One model is not enough, too many models is hard: Technical deep dive

This post is a practical, end-to-end guide to running hundreds to thousands of machine learning models without chaos. It assumes you already know what your models do; the focus here is how to operate them at scale with consistency, traceability, and security.

We'll show how to turn the model lifecycle into an assembly line (define → train → package → deploy → monitor → retrain) using configuration-driven pipelines, versioned artifacts, and GitOps promotion. The goal isn't any specific vendor stack; it's a set of repeatable patterns you can re-create with cloud-native, open tools.

What you'll get in this deep dive:

A repository (repo) layout across five GitHub repositories (models, pipelines, training pipelines, data, deployment), showcasing a working example.
Continuous training that reacts to config or data changes and produces immutable, scannable model artifacts ("ModelCars").
Versioned AI training pipelines, so different models can be linked to different pipeline versions.
Data lineage with dataset versioning for reproducibility and audits.
GitOps deployments: Automatic test deploys and PR-gated promotion to production.

By the end, you'll know exactly how these pieces fit together and how to adapt this pattern to your environment.

For more high-level details on the problem and solution, read part 1 of this two-part blog series.

And if you prefer something more visual, you can see a full walkthrough and demo on YouTube: The MLOps Challenge: Scaling from One Model to Thousands

An assembly line for models

To tackle the challenges of scaling machine learning, we need more than ad-hoc scripts and manual processes. We need a systematic, automated, and transparent approach that treats pipelines and models as first-class citizens.

Here's what that looks like:

A simple interface for data scientists. Models are defined through lightweight configuration files and Python training pipelines—no Kubernetes deep dives required.
Pipelines as first-class citizens. Every model is built and deployed through a pipeline, ensuring consistency and repeatability.
Versioned training pipelines as custom resources. Each change to a training pipeline is captured as a versioned resource, so we always know what ran, when, and why.
Training pipeline CI/CD. Automated workflows ensure every training pipeline change is tested, validated, and deployed correctly.
Continuous training. Trigger the right training pipeline with the right version whenever new data or configurations arrive.
Built-in governance. Models are scanned, container images are validated, and metadata is pushed to a model registry.
Model registry as a single source of truth. This gives full transparency and traceability across the entire fleet of models.
Data versioning for lineage. Every dataset used for training is versioned, making experiments reproducible and auditable.
Safe, automated deployments. Test deployments happen automatically for quick validation. Production deployments require a pull request and human approval where keeping people in the loop matters.
Models as containers (a.k.a. "ModelCars"). Each model is packaged as an immutable OCI-compliant artifact, enabling consistent deployment, traceability, and security scanning.
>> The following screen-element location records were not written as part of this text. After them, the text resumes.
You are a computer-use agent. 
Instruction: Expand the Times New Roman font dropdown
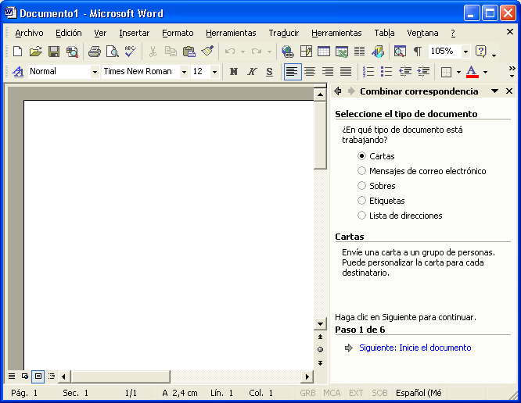point(184,72)
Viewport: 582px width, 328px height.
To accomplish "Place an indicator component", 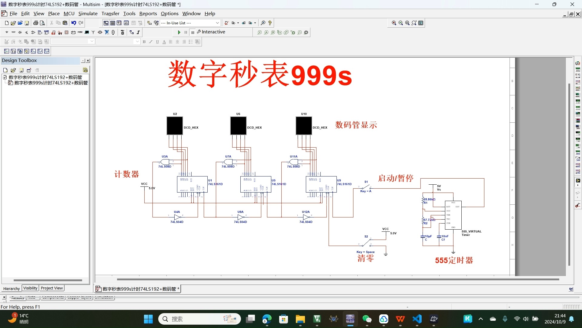I will point(66,32).
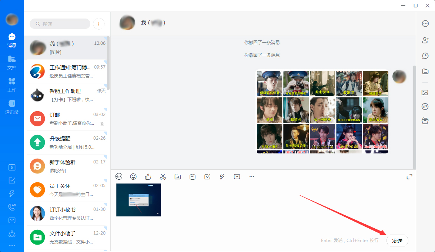Open quick commands with the lightning icon
The image size is (435, 252).
pos(222,176)

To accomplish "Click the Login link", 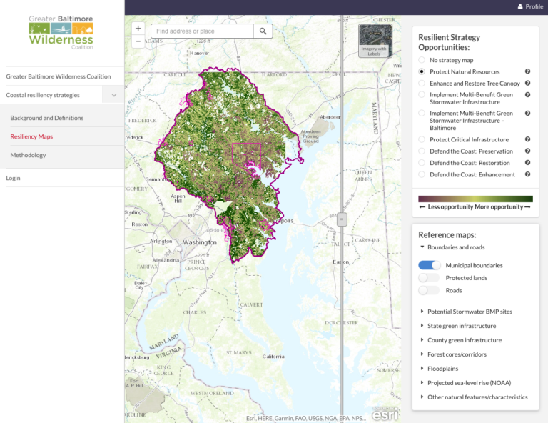I will click(14, 178).
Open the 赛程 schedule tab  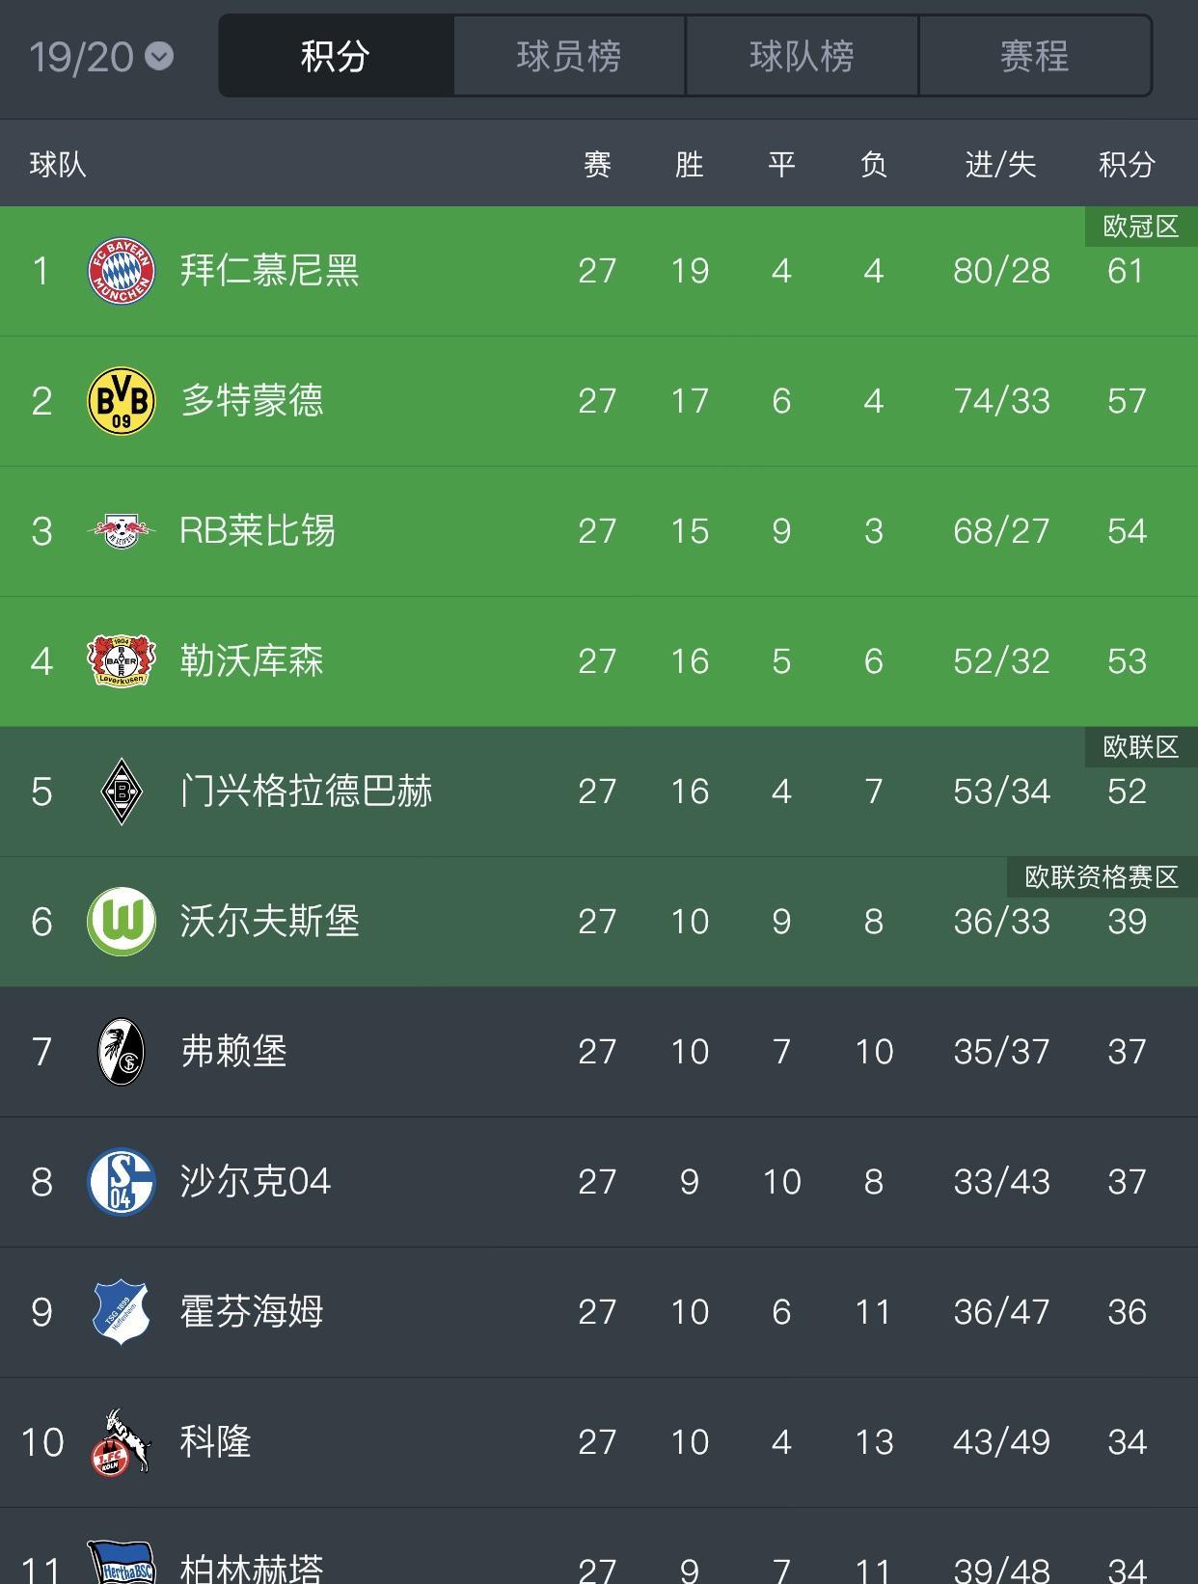pyautogui.click(x=1035, y=56)
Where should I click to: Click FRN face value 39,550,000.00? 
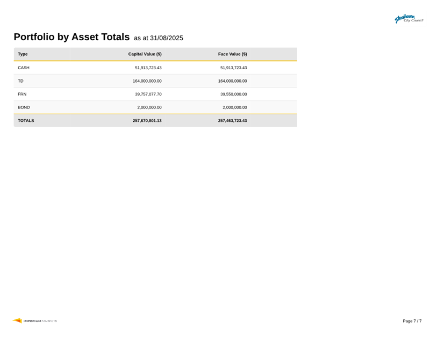(233, 94)
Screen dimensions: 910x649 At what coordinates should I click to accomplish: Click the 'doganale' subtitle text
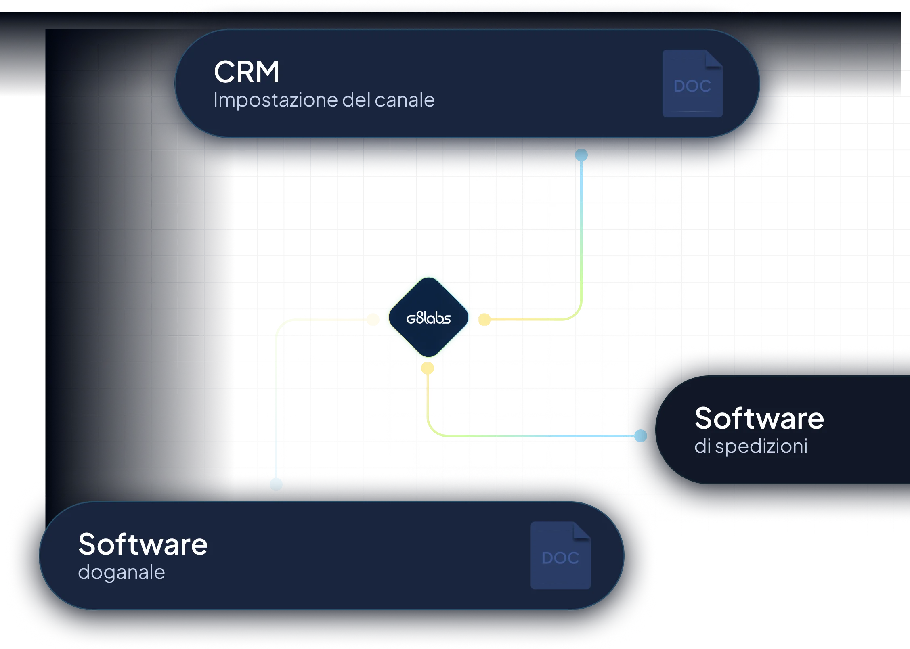point(122,573)
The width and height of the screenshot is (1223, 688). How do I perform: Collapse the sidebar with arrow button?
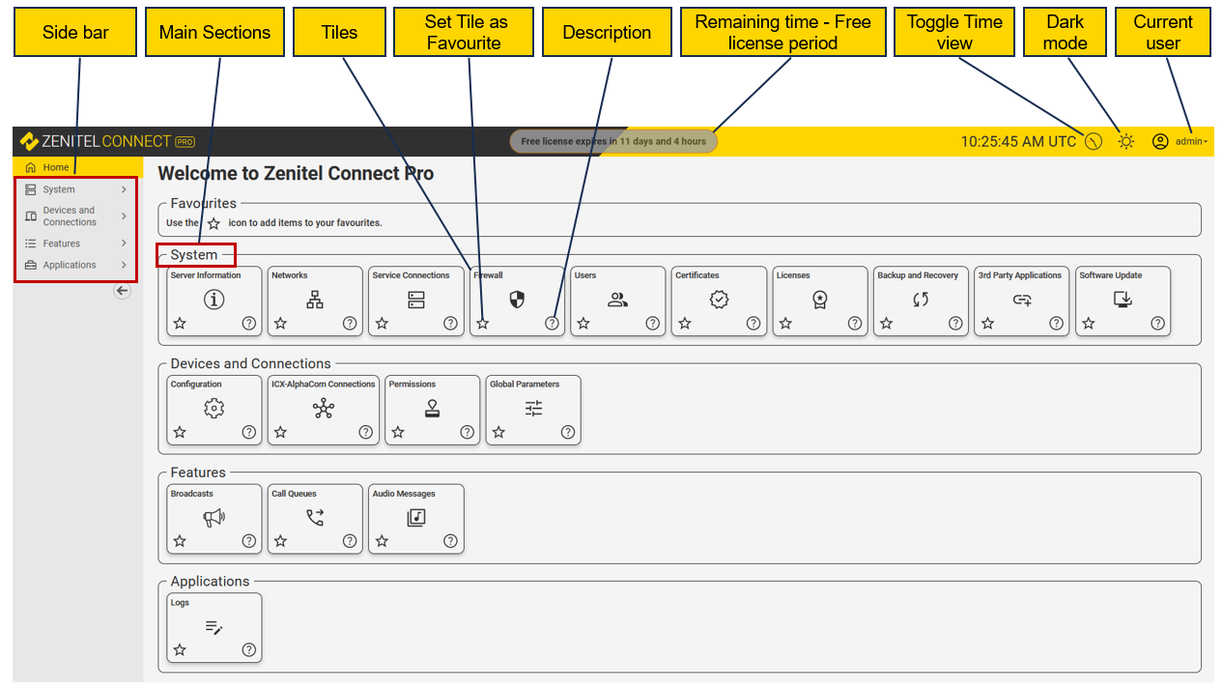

This approach transforms the messy, manual process of managing models into a streamlined assembly line: define → train → package → deploy → monitor → retrain.

This way, we can keep adding pipelines and models, resulting in a system that scales from one model to thousands without losing control, visibility, or compliance.

Technical architecture: Repos and responsibilities

Now that we've given some background on what we want to do, let's look at the technical flow that makes it all work.

At a high level, the system is built from a set of specialized components working together.

We divided it up into 5 different GitHub repositories:

Model configurations (nine-thousand-models)
Pipelines (nine-thousand-pipeline)
Training pipelines (nine-thousand-kfp)
Data management (nine-thousand-data)
Deployment (nine-thousand-models-gitops)

You can find them all under the nine-thousand-models GitHub organization.

Let's go through them and see what each one does and how they interact with our environment.

Model configurations

This is where the model configurations are stored.

They identify what data the model should use for training, what pipeline should be used to train it, which parameters we send into the pipeline, and what runtime it should be served with.

Here's a small example JSON file:

{
  "data_source": {
    "type": "dvc",
    "dataset": "datasets/churn-predictor/data.parquet",
    "repo_url": "https://github.com/nine-thousand-models/nine-thousand-data",
    "dvc_hash": "5c2145f3f900c69fb20c0af2657b7876"
  },
  "model_name": "churn-predictor-model",
  "kubeflow_pipeline": "classification-training-pipeline",
  "kubeflow_pipeline_version": "classification-training-pipeline-v1.23.0",
  "runtime_name": "tensorflow",
  "model_hyperparameters": {
    "epochs": 1
  }
}

Even though this is a small example, you can see how to extend this approach to gain more flexibility. By adding or adjusting hyperparameters in the JSON file, we can reuse the same training pipeline for many different models with different behaviors or performance characteristics. This also makes it simple for data scientists to define new models or update existing ones whenever needed.

Pipelines

In this repo, we define the pipelines that glue everything together.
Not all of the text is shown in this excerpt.